Pufferfish causes an unexpected risk to shellfish in Europe
Round, spikey, and extremely poisonous the inflated pufferfish is perhaps one of the most easily recognisable creates of the sea. Until recently it was widely assumed the threat from tetrodotoxins, the toxins associated with pufferfish poisoning, were confined to the warm water regions of the world. But research by our scientists has shown this isn’t the case.
Applying an innovative approach to the assessment of emerging toxin threats, we published the first ever evidence for the presence of tetrodotoxins in European bivalve molluscs, also linking the production of the toxin to certain specific marine bacteria. As a result, we published new and validated methods to enable laboratories worldwide to conduct tetrodotoxins assessment. The team have also published further work determining the risks associated with different shellfish growing area characteristics.
Cefas project lead Dr Andrew Turner explains, “as a direct result of our research a serious new threat is now being formally assessed throughout Europe, North America and Oceania. Our work will ultimately help mitigate against these potentially fatal toxins, helping shellfish consumers, regulators, industry, monitoring laboratories and policy makers to ensure shellfish remain a safe source of food for years to come.”

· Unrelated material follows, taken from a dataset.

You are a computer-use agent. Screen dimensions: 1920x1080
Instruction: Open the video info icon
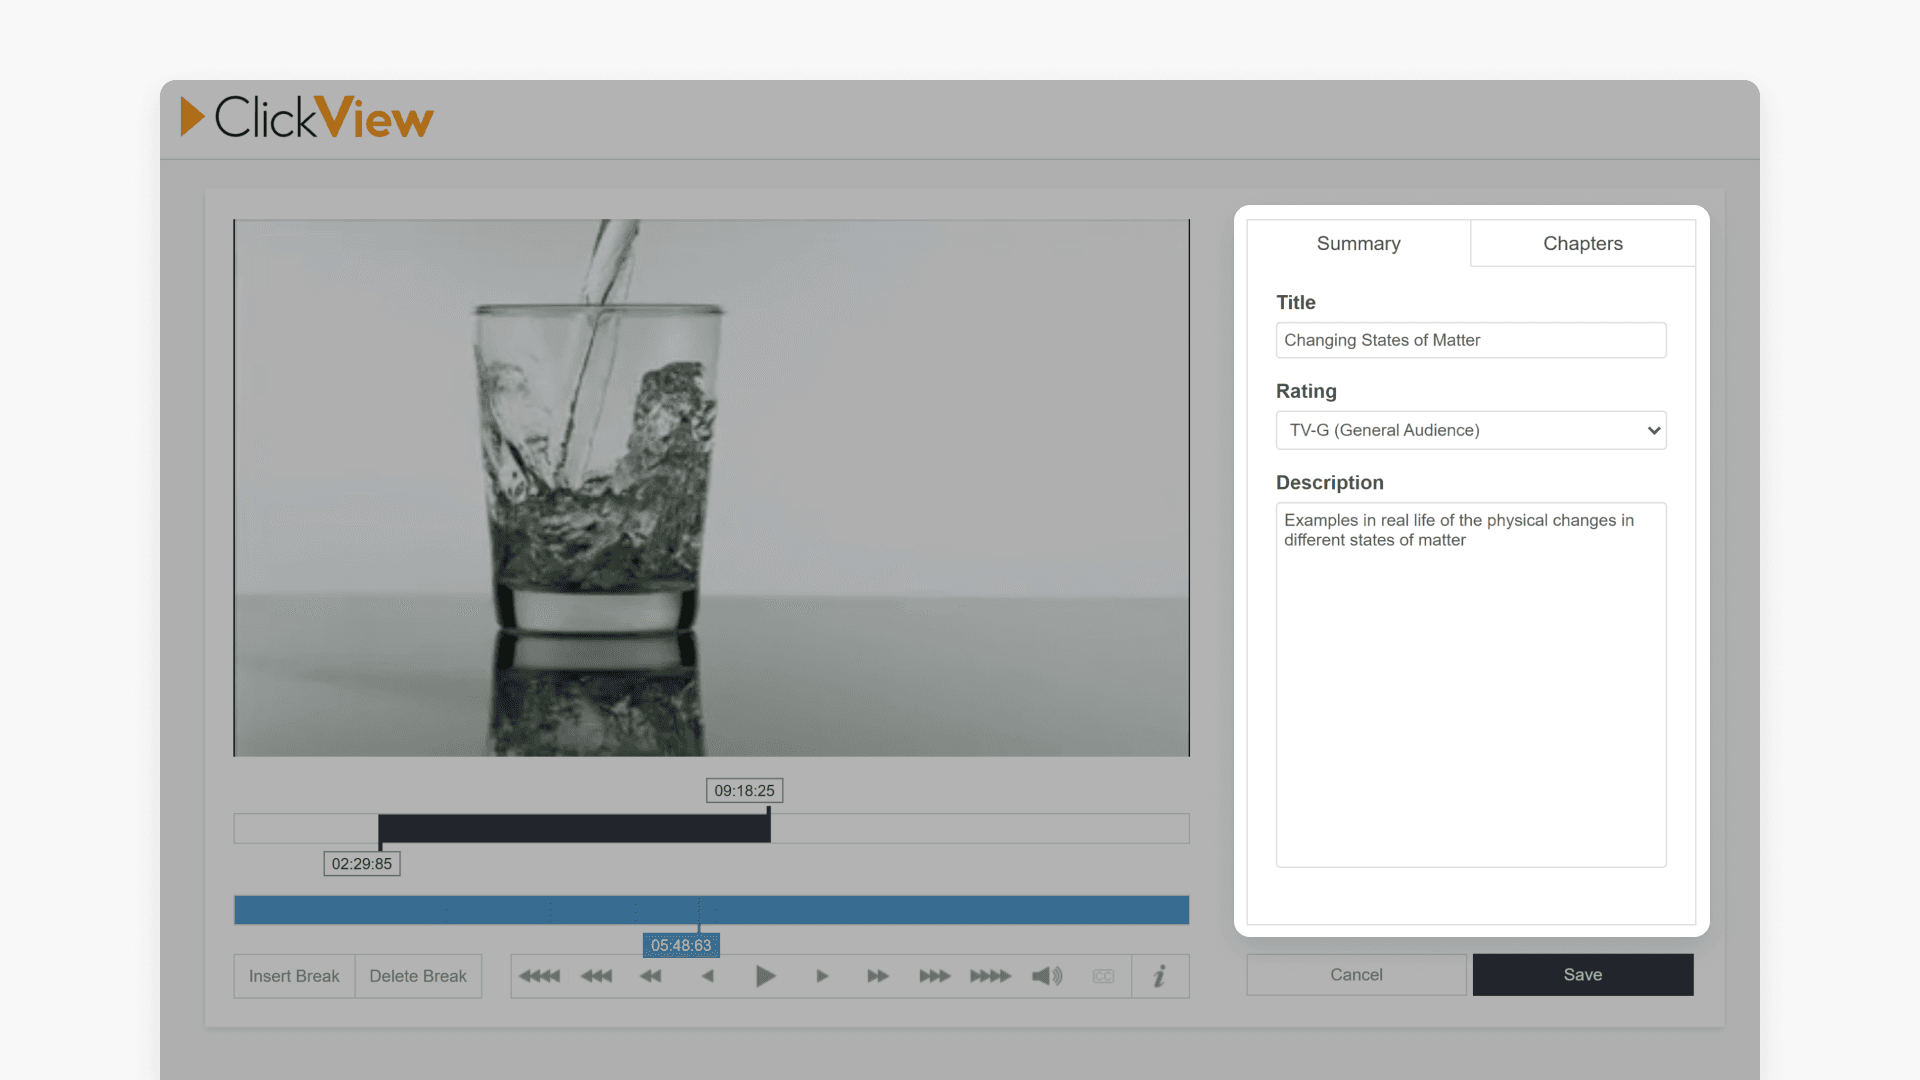[1160, 976]
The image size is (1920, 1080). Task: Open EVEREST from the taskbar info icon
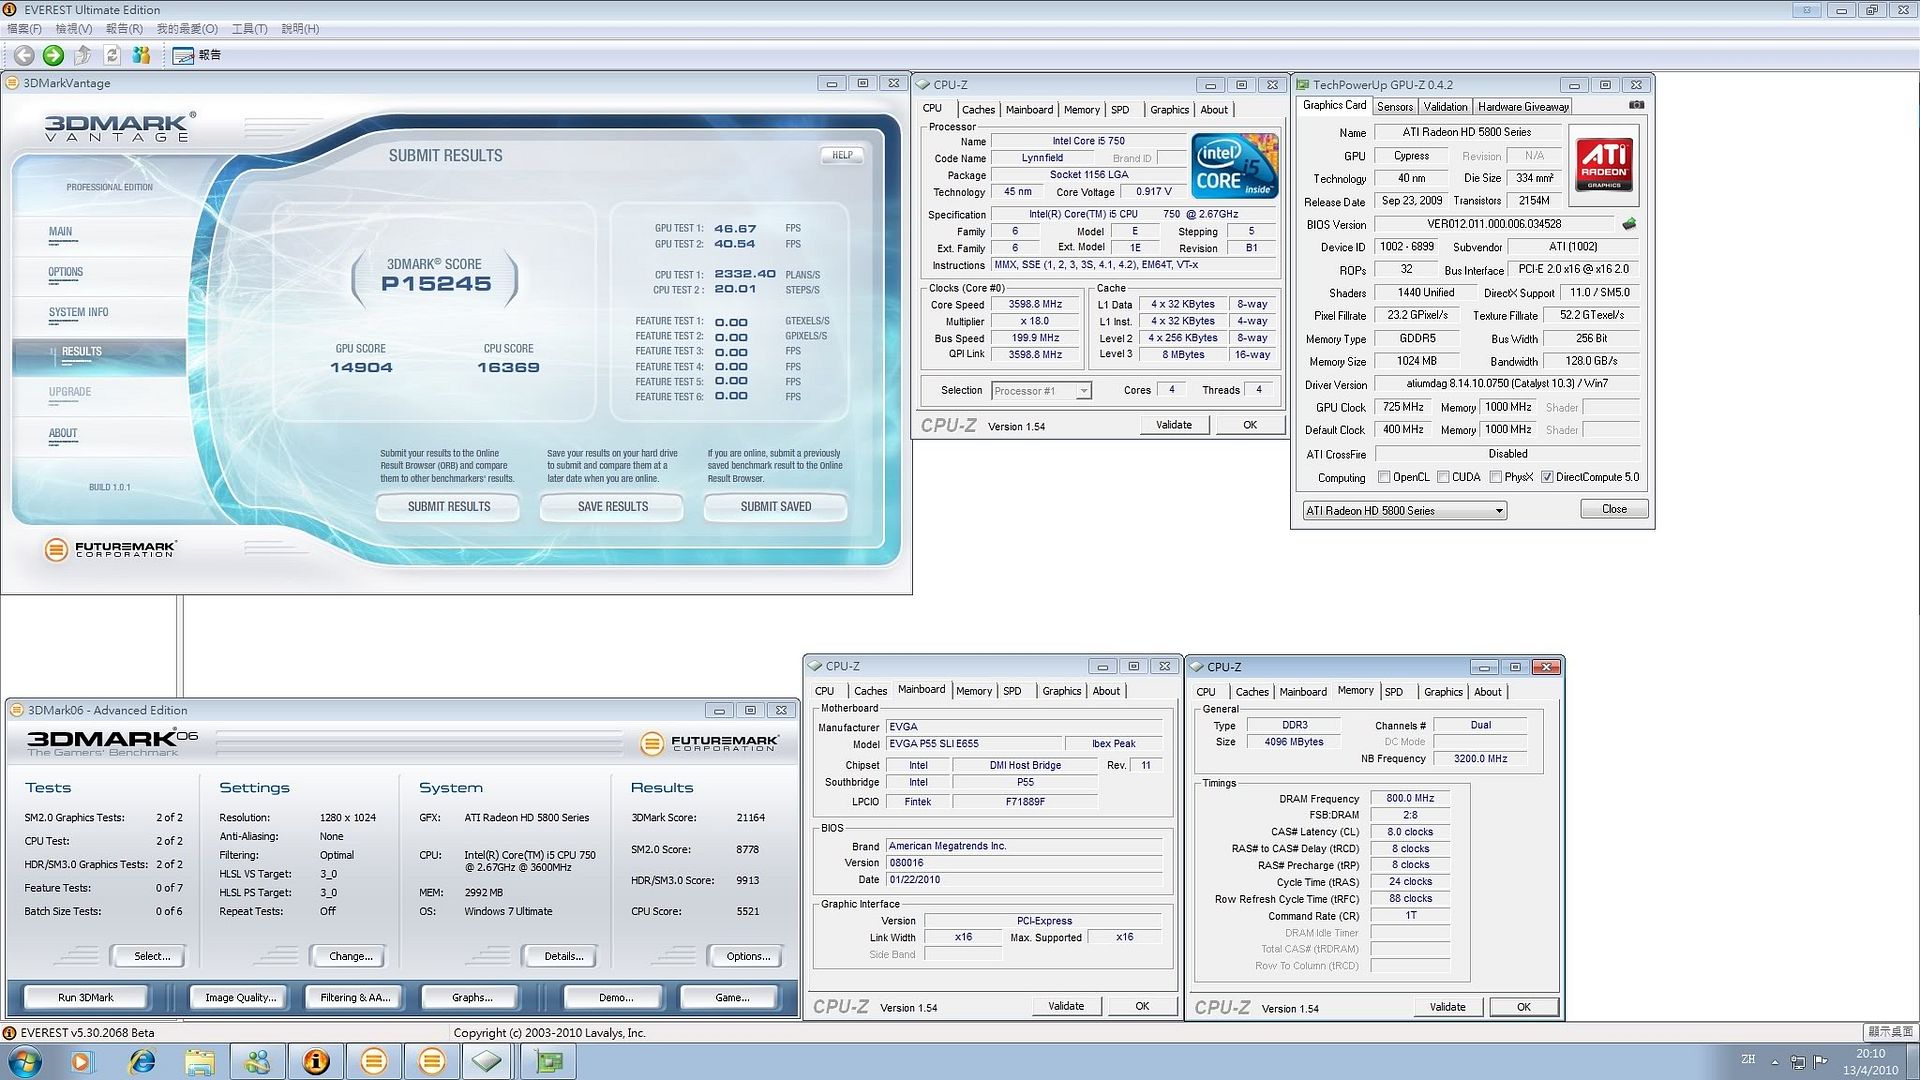(x=316, y=1061)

This work has generated new discoveries around Europe and yielded ongoing policy discussions at the highest level in the European Commission, specifically the publication of a formal European Food Safety Authority (EFSA) opinion. Andrew adds “ there’s still much research to be done - we’ll need to fully establish the exact source of these toxins, environmental influences and the mechanisms for uptake into aquatic food products. We are also working on conducting a detailed systematic screen of tetrodotoxins in shellfish, both at the national level and at specific hotspot sites.”